Le cattedrali gotiche rompono con l’ideale di bellezza classica (e perciò il loro stile è
chiamato “gotico”, cioè barbaro), sono costruite in funzione delle infinite declinazioni
della luce e della sua scomposizione in colori e giochi prodotti dalle finestre e rosoni. Lo
stile gotico esprime l’impulso ascetico della mistica. Attraverso questa esperienza
millenaria di distacco dal mondo, la civiltà occidentale rinasce dal senso di vecchiaia e
decrepitezza che aveva oppresso la tarda antichità.
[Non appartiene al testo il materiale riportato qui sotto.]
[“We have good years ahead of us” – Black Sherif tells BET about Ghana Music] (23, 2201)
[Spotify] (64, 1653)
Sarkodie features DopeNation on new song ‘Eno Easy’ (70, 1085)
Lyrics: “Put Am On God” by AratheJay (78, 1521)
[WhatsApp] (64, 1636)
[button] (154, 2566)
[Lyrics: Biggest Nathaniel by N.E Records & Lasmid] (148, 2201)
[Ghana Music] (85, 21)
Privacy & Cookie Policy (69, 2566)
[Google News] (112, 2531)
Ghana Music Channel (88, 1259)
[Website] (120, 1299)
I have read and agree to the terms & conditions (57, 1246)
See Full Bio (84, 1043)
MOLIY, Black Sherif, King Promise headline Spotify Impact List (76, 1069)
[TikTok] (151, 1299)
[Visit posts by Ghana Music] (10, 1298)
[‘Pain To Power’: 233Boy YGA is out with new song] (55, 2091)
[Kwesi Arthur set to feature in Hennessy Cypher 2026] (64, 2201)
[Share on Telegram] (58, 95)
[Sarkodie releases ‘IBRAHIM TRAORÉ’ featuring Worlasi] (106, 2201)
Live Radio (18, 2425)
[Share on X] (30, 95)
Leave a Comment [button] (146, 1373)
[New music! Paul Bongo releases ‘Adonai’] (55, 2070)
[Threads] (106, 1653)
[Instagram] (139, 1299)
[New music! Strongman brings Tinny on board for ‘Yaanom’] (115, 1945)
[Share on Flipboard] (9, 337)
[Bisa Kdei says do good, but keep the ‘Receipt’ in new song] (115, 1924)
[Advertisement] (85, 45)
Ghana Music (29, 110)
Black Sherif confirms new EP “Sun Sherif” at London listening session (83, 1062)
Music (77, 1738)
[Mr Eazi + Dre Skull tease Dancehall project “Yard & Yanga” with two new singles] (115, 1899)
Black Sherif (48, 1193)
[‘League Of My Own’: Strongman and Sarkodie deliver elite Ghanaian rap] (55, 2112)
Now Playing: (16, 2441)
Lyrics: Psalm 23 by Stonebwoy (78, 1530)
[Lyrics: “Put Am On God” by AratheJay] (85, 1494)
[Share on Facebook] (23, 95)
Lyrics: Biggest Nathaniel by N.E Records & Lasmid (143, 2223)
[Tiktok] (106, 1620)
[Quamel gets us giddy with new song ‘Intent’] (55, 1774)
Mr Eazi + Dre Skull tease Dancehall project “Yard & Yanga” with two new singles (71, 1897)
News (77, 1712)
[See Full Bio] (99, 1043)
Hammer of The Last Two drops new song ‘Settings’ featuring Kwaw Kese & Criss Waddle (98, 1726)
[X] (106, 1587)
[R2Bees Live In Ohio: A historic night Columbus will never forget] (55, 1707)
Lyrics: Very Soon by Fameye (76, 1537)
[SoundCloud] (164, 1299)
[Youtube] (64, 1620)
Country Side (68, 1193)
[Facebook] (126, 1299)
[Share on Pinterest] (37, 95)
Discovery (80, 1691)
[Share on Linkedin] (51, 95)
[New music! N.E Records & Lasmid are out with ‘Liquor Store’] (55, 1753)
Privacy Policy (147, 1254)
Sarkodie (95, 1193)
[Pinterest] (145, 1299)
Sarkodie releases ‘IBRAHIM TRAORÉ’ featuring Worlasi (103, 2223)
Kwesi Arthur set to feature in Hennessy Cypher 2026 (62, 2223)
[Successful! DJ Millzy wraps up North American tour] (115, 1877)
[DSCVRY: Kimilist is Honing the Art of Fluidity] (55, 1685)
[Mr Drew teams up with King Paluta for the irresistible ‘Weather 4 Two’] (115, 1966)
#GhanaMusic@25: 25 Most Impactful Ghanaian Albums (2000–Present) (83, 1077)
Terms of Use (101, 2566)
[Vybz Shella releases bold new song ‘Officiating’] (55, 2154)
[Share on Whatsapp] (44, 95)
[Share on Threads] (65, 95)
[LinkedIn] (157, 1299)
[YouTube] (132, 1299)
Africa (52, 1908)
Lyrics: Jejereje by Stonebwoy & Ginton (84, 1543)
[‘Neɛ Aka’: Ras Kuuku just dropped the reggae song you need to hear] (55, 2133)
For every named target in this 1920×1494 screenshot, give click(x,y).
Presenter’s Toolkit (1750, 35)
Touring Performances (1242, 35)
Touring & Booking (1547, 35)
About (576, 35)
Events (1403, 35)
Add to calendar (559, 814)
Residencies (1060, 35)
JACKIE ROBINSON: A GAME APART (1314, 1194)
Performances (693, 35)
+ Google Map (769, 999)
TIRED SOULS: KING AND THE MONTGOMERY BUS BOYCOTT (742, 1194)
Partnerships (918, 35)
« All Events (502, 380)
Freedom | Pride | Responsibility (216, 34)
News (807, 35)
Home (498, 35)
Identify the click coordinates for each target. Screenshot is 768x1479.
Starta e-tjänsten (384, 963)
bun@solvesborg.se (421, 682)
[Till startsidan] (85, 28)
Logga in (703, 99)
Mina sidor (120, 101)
Accanto e a complemento dell’approccio mistico filosofico, la sensibilità popolare
medievale è attratta dal miracoloso, dal fantastico dal favoloso, dallo strano, dal
meraviglioso, dal chimerico e mostruoso. Si tratta di un mutamento della sensibilità che
era già in corso nell’antichità (vedi, per esempio, i “Racconti meravigliosi” attribuiti ad
Aristotele o le moltissime versioni del “Roman d'Alexandre”, i racconti, iniziati in epoca
ellenistica, delle avventure di Alessandro in Oriente) connesso almeno in parte con il
mutamento della percezione di uno spazio non più abitato dalla presenza di dei, quindi
più sensibile alla non presenza, alla lontananza. Una lontananza che si pare davanti
all’uomo ardito, ricercatore – esploratore (come l’Ulisse dantesco)e al suo agire, ma nel
quale, allo stesso tempo, il Dio metafisico può intervenire miracolosamente in ogni
momento.
Le narrazioni dei viaggiatori che si spingono lontano verso oriente sono piene di
sorprese, di esseri strani. Ma la sensibilità medievale è molto attratta anche dal brutto o
dal mostruoso, connesso in genere con il male. Gli stessi che spesso vengono
rappresentati nelle sculture delle cattedrali gotiche.
Come scrive Umberto Eco:
“Nella Summa attribuita ad Alessandro di Hales l’universo creato è un tutto che va
apprezzato nel suo insieme, dove le ombre contribuiscono a far risplendere meglio le luci,
e anche ciò che può essere considerato brutto di per sé appare bello nel quadro
dell’ordine generale. E’ l’ordine nel suo insieme che è bello, ma da questo punto di vista
viene redenta anche la
mostruosità che contribuisce all’equilibrio generale di
quell’ordine” “Storia della bellezza” , Bompiani, Milano 2004, p. 148).
Se il bello richiama – si può dire - il brutto, il deforme, il mostruoso provoca. Procura
emozioni. La vicenda del bello non può essere ripercorsa se non all’interno e come
segno dell’evolversi dell’intera civiltà, del suo modo di gestire la sfera emozionale.